Update: The SLURM server is back online and accepting jobs.

Samba pushed an update the broke mapping connections to our file storage systems.  This has been corrected and drive should mount properly now.

Update Nov 1, 8:00 am: most users will not be able to log-in Thursday Nov 1 during file system restoration.   We will update as soon as these systems are available.

On Monday night the Ufs-12-b filer experienced a kernal bug.  This caused a high availability event allowing ufs-12-a to provide the ufs-12-b data store.  On 11-1-18 we will need to take both file systems offline to restore normal functionality.  We anticipate approximate one hour of downtime for this file storage system.


Update: We have added ufs-13-a and ufs-13-b to this maintenance as well due to a HA fail over last evening.  


File systems Ufs-13-a and ufs-13-b are currently unavailable due to unexpected maintenance related to the intel16 cluster move.   Users with home directories on these file systems will not be able to log-in,  or you may not be able to see your files, and researcher folders may be unavailable.    However your files are safe and your accounts are ok.  An update will be provided when they return to service.



Update: 9:40am  Ufs-13-a and Ufs-13-b should now be available.

At 12:15 PM an Emergency Power Off was triggered by the fire system in the Engineering data center. After restoring power, one of the core network switches failed. HPCC staff are in the process of moving connections off of the failed switch and restoring the HPCC environment. The next update will be posted by 6:30 PM. 

UPDATE 6:30 PM: Most of the network connections have been restored. Gateways are currently available as are the ufs-13 file servers. We are working on an issue with the home directory servers ufs-11 and ufs-12. We will continue to return the environment to service; the next update will be 7:30 PM.

UPDATE 7:40 PM: All home directory servers have been returned to service. We are testing the Infiniband fabric and compute nodes and expect that we'll be able to resume scheduling soon. The next update will be at or before 8:30 PM.

UPDATE 8:35 PM Scheduling has been resumed; most systems should have returned to service. Please let us know if you have any problems.

SLURM Update Successful

The 10/10/2018 SLURM update was a success. SLURM is back online and accepting jobs.

The SLURM scheduler will be offline on Wednesday 10/10/2018 from 9:00PM to 11:00PM for an upgrade. New jobs cannot be submitted during this time and all SLURM commands (squeue, sinfo, etc.) will be unavailable. Currently running jobs will be unaffected by this outage.

The new scratch system at /mnt/gs18 may be temporarily unavailable today for ongoing testing. We will post updates once that issue is resolved.

On the week of October 22nd, we will be moving the Intel14 cluster over to the new data center. No jobs will run on this cluster during this outage. Intel16 and Intel18 will remain available during this transition. The cluster will return to service by the end of the week. Please let us know if you have any concerns.
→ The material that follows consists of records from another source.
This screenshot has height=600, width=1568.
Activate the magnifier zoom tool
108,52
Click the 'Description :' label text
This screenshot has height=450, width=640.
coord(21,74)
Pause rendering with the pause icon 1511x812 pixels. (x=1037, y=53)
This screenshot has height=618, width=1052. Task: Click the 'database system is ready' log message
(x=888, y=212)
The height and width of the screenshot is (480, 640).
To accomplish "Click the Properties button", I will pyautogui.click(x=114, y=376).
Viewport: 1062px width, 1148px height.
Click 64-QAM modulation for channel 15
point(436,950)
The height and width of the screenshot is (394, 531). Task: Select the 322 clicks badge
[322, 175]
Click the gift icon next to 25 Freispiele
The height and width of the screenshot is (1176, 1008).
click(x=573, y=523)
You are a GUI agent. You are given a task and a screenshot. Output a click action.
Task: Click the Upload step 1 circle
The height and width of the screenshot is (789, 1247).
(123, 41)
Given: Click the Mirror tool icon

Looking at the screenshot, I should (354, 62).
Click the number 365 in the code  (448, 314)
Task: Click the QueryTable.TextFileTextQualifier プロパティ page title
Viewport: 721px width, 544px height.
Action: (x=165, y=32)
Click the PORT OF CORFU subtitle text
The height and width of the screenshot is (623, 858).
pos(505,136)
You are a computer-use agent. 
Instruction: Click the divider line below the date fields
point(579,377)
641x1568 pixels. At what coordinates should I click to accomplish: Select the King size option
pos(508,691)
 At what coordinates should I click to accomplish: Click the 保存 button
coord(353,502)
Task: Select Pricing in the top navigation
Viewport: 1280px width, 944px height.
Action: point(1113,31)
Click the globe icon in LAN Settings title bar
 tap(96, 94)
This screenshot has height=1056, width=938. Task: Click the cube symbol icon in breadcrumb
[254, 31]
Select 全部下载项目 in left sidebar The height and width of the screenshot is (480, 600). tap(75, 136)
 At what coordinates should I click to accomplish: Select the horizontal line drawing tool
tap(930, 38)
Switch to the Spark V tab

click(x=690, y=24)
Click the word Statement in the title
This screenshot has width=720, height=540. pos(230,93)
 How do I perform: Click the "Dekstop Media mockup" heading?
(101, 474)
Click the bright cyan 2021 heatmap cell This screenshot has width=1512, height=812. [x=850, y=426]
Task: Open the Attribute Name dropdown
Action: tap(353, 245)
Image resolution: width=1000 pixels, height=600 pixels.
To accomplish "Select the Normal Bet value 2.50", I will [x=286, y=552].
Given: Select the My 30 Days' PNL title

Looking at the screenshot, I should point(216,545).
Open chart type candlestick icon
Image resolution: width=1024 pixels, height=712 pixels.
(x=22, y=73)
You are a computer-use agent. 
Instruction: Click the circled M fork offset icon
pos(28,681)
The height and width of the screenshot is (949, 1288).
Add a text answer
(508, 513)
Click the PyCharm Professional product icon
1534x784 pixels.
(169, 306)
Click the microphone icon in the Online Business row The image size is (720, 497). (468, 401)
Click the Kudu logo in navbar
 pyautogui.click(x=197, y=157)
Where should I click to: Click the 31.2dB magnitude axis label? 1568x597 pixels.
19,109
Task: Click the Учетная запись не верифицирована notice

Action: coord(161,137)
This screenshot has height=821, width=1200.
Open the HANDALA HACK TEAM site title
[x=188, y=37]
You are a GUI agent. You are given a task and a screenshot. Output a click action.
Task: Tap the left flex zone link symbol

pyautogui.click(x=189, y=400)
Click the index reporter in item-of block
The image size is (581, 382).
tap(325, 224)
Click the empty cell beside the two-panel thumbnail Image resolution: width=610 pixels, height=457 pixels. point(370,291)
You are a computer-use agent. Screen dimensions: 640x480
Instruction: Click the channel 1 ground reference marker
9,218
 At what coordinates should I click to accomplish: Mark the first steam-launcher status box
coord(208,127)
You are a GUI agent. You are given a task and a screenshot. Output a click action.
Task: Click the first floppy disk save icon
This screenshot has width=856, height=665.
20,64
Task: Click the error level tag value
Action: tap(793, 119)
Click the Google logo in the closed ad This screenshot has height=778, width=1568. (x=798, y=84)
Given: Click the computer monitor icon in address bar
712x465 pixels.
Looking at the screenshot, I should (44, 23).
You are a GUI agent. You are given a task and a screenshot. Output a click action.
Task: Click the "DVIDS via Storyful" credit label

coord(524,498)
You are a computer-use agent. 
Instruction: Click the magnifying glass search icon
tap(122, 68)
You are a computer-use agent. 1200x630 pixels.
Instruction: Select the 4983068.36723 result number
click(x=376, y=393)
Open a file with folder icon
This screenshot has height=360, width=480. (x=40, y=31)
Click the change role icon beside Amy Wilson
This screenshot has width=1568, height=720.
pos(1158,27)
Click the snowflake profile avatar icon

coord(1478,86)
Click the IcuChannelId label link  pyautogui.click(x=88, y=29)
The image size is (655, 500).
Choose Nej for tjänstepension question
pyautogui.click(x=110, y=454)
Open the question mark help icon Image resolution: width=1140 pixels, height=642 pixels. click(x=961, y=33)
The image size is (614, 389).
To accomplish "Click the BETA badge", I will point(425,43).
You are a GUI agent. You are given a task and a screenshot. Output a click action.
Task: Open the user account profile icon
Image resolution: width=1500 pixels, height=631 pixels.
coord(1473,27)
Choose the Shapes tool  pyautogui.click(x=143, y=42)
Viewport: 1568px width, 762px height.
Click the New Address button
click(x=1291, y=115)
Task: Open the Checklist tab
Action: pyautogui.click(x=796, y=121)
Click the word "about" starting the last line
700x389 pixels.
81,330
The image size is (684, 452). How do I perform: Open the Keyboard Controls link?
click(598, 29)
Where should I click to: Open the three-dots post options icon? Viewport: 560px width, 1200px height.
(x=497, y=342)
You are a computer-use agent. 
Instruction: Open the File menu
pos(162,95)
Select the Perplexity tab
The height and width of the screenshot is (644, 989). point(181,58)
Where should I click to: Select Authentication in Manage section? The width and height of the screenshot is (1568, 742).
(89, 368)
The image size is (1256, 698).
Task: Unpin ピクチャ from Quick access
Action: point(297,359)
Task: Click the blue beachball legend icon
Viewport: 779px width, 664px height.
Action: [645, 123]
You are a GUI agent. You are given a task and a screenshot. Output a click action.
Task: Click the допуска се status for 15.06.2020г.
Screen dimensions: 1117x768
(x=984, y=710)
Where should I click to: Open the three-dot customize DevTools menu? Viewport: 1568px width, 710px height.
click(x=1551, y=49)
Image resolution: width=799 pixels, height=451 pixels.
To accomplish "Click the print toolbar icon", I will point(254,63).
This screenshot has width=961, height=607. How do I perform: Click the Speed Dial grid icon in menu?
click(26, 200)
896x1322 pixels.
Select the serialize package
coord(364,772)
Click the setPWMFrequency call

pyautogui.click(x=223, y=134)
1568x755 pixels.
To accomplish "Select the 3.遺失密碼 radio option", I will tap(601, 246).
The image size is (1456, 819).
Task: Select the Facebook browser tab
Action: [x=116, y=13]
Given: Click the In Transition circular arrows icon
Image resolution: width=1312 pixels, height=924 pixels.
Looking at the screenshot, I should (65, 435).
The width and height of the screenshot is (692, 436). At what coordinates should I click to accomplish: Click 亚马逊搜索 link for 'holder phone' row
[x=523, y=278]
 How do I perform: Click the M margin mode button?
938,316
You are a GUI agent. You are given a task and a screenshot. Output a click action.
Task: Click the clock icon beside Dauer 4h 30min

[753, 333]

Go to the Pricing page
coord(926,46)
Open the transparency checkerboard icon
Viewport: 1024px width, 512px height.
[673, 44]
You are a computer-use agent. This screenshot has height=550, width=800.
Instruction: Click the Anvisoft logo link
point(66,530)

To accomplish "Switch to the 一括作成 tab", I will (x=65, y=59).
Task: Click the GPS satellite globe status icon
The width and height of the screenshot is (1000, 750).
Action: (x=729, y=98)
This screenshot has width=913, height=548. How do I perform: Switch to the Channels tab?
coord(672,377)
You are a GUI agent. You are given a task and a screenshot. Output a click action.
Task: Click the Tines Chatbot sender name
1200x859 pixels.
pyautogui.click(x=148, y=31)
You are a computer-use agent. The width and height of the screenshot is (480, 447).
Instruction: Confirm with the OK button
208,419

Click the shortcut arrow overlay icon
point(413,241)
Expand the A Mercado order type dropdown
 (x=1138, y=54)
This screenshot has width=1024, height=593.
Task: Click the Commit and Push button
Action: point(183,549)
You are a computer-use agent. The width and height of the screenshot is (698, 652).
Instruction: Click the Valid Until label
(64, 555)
UPDATE: Please note that the ffs17 file system will not be available on intel14 cluster from the 22nd until the Intel16 migration is complete on the week of the 29th.

UPDATE: 10/25 4:58 PM The 2014 cluster has been returned to service. The /mnt/gs18 scratch file system is available now.

On the week of October 29th, we will be moving the Intel16 cluster over to the new data center. No jobs will run on this cluster during this outage. Intel14 and Intel18 will remain available during this transition. The cluster will return to service by the end of the week. Please let us know if you have any concerns. 

All Intel16 nodes have been returned to service.

dev-intel18 will be unavailable from 7:30 to 8:30 AM on October 2nd for a network hardware upgrade. We apologize for any inconvenience. lac-249 will remain available from the other dev nodes as a CentOS7 node during the outage.